На берегах Рейна скамейки, как в парке. Карта Рейна фирмы Baedeker’a выглядит достовернее Рейна. Бытие с потрохами переползает на карту. Каждый километр учтен полосатым столбом. Уютные городки напоминают добрых знакомых, которые собрались на пикник со своими детьми и собаками, но по дороге почему-то окаменели. Я, как во сне, делаю все возможное, чтобы моя жизнь не была похожа на Рейн.

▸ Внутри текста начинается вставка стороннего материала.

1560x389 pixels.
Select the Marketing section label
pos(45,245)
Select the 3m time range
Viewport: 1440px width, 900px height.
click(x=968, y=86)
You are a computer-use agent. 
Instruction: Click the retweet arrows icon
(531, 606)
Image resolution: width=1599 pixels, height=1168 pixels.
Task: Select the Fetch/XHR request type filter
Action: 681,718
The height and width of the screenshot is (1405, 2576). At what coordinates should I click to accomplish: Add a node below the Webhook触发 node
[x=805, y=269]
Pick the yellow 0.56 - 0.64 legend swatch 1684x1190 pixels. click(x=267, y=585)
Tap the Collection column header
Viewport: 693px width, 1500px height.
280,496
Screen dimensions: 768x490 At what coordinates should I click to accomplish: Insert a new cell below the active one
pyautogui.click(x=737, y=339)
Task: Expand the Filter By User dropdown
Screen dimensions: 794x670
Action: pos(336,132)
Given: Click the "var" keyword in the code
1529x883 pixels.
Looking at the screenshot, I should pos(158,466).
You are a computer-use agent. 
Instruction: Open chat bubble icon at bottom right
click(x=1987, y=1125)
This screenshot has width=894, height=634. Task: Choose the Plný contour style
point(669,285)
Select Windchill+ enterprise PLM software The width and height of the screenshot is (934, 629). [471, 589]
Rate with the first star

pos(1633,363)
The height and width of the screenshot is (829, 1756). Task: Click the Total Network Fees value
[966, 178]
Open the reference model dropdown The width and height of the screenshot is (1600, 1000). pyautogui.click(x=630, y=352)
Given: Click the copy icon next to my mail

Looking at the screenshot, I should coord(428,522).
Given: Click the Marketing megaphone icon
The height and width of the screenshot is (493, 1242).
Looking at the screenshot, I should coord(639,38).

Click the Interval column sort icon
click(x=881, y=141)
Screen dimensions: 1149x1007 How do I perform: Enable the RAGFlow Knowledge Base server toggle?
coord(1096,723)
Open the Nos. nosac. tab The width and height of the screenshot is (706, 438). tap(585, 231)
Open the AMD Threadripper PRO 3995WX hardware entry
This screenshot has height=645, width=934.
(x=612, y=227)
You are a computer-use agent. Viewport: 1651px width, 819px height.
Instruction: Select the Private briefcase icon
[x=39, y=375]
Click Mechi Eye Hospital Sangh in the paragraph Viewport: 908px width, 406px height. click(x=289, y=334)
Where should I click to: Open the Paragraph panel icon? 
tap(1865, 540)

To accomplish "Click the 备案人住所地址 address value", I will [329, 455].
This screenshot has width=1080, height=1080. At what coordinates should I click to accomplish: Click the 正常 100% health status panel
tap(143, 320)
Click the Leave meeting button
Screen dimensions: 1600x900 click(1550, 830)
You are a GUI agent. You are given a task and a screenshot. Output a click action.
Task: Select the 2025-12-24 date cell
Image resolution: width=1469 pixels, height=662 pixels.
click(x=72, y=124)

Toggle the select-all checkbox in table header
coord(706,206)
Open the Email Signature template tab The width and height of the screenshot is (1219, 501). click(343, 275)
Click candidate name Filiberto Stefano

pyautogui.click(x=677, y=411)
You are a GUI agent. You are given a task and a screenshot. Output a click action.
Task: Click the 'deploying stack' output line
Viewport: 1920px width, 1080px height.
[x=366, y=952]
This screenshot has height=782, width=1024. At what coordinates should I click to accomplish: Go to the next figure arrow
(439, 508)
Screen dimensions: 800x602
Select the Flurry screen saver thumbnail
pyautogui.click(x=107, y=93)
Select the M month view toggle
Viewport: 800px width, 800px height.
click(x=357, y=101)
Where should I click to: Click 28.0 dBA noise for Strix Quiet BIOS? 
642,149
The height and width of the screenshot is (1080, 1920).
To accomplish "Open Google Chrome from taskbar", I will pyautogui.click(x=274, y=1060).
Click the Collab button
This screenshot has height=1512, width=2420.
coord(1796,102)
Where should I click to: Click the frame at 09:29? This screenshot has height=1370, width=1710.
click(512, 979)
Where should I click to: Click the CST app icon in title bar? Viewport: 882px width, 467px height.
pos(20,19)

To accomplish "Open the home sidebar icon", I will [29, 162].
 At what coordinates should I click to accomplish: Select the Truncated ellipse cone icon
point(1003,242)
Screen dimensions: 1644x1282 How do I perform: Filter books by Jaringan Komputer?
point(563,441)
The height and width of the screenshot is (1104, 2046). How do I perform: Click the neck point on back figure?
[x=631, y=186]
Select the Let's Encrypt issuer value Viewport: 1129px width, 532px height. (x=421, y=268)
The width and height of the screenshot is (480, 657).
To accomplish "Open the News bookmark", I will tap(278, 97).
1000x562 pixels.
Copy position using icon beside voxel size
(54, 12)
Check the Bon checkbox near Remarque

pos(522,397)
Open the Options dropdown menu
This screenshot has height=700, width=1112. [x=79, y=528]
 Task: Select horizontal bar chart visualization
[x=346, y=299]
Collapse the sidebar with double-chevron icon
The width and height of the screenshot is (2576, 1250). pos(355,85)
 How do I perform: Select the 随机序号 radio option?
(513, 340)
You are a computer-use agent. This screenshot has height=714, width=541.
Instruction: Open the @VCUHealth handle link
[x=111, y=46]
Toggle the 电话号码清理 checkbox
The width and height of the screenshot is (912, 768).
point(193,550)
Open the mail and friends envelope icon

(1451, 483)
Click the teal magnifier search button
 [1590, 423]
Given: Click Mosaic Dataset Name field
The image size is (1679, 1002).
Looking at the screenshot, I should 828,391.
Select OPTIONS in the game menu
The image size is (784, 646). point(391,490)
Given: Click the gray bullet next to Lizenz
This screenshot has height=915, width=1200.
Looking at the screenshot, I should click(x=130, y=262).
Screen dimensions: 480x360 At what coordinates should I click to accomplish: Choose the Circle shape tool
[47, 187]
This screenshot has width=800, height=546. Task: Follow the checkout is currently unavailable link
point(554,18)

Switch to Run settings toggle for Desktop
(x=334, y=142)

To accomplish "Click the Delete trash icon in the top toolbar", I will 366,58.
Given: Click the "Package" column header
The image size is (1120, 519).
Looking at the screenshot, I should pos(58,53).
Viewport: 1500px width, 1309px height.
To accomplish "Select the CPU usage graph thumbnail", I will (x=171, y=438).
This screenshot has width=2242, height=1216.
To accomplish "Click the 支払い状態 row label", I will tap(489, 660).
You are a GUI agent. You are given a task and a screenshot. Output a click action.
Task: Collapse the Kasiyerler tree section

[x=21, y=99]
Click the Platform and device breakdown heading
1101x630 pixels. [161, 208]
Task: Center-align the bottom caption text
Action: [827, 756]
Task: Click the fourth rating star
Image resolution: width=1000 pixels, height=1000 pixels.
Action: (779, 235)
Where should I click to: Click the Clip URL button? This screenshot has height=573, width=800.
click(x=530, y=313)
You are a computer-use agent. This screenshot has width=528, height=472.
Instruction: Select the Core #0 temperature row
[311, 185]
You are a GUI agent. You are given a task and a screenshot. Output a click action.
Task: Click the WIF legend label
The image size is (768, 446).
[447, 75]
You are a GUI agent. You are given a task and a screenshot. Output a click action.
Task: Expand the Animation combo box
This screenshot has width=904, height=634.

— Свяжите меня и расстреляйте, — попросил капитан.
— Где тут у вас гильотина? — спросила немка, злобно тыча ему в рожу зонтик.
Вместе с тем Рейн не слишком рекомендуется для купания. Он солоноват по причине природно-индустриальных выделений. Вкус рейнской воды навевает женщинам, гомосексуалистам, вообще любопытным людям воспоминания о недостаточно мытом члене друга.
Я назначил массовика-затейника комиссаром. В прошлой жизни она была Лорой Павловной, не знавшей иностранных языков, а тут заговорила на всех подряд, от голландского до малайского.
— Лора, — сказал я ей. — Бросайте вашего капитана. Идите ко мне.
— О, файн! — ответила Лора. — Я с теми, кто пишет жестокие розовые романы и не любит английскую королеву.
— Войдите! — крикнул я.
Ко мне явились старики-ходоки из самых дешевых кают корабля. Скорее, их можно было назвать не ходоками, а доходягами, но когда я им сказал, что Царство Божие приближается и что броненосец «Потемкин» — это мы, они преобразились. Я узнал юную Европу рыцарей и ранних нацистов. Я увидел Европу незабудок, форели и трюфелей.